SAS congruence — SAS congruence · Principia

Dependencies: SAS similarity axiom.

Statement

Let $\triangle ABC$ and $\triangle A'B'C'$ both be non-degenerate (i.e. their three vertices are not collinear), and suppose

|AB| = |A'B'|,\qquad |AC| = |A'C'|,\qquad \angle BAC = \angle B'A'C'.

Then the two triangles are congruent:

\triangle ABC \;\cong\; \triangle A'B'C',

i.e. the three pairs of corresponding sides are equal, and the three pairs of corresponding angles are equal.

$SAS congruence: |AB|=|A'B'|, |AC|=|A'C'|, \angle BAC = \angle B'A'C' ⇒ \triangle ABC \cong \triangle A'B'C'$

Proof

SAS congruence is the degenerate version of axiom IV — the special case where the similarity ratio $k$ is set to $1$ .
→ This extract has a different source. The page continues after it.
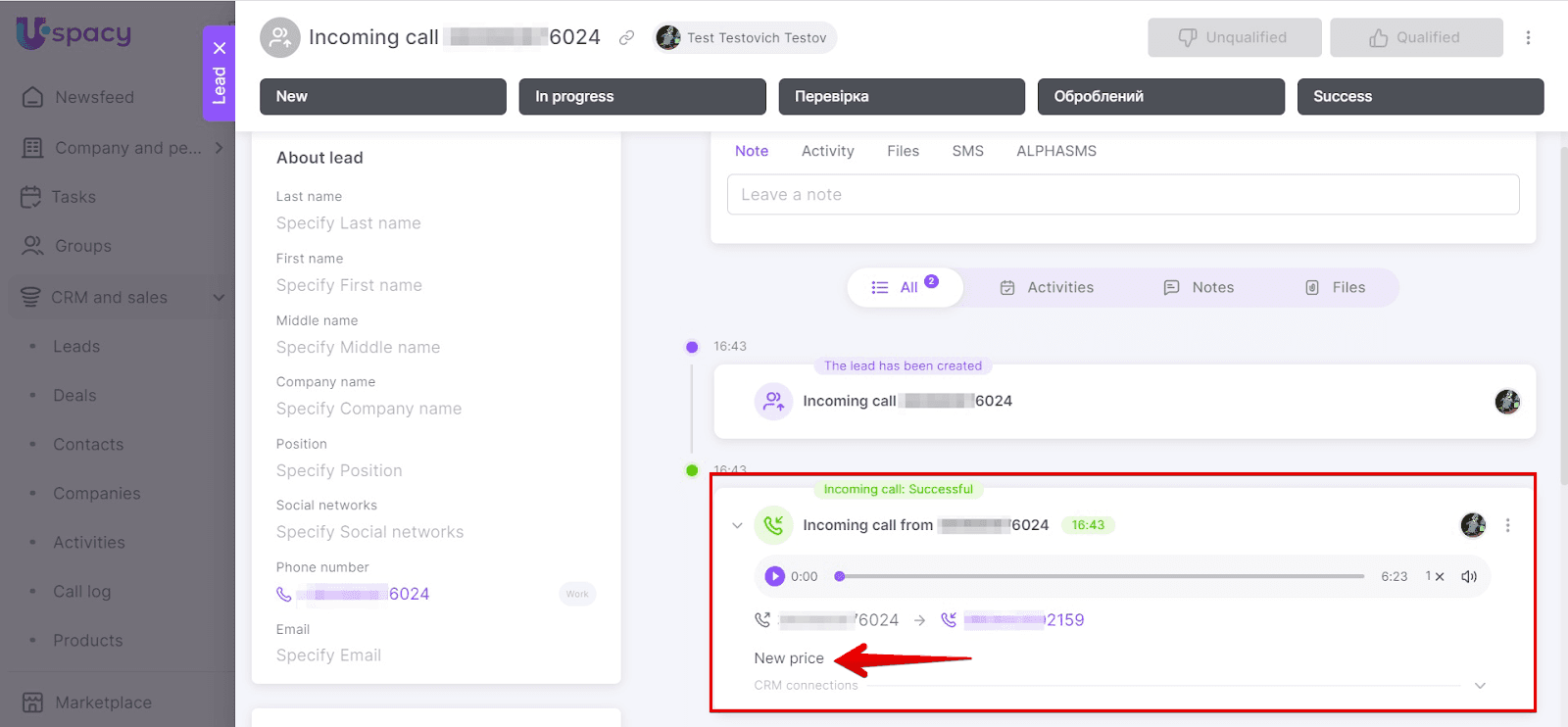Image resolution: width=1568 pixels, height=727 pixels.
Task: Open Newsfeed in the sidebar
Action: tap(94, 97)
Axiom IV (SAS similarity) states: if

\frac{|A'B'|}{|AB|} \;=\; \frac{|A'C'|}{|AC|} \;=\; k,\qquad \angle BAC \;=\; \angle B'A'C',

then $\triangle ABC \sim \triangle A'B'C'$ , and furthermore

\frac{|B'C'|}{|BC|} = k,\quad \angle ABC = \angle A'B'C',\quad \angle ACB = \angle A'C'B'.

Substituting the hypotheses $|AB|=|A'B'|$ and $|AC|=|A'C'|$ immediately gives

k \;=\; \frac{|A'B'|}{|AB|} \;=\; \frac{|AB|}{|AB|} \;=\; 1.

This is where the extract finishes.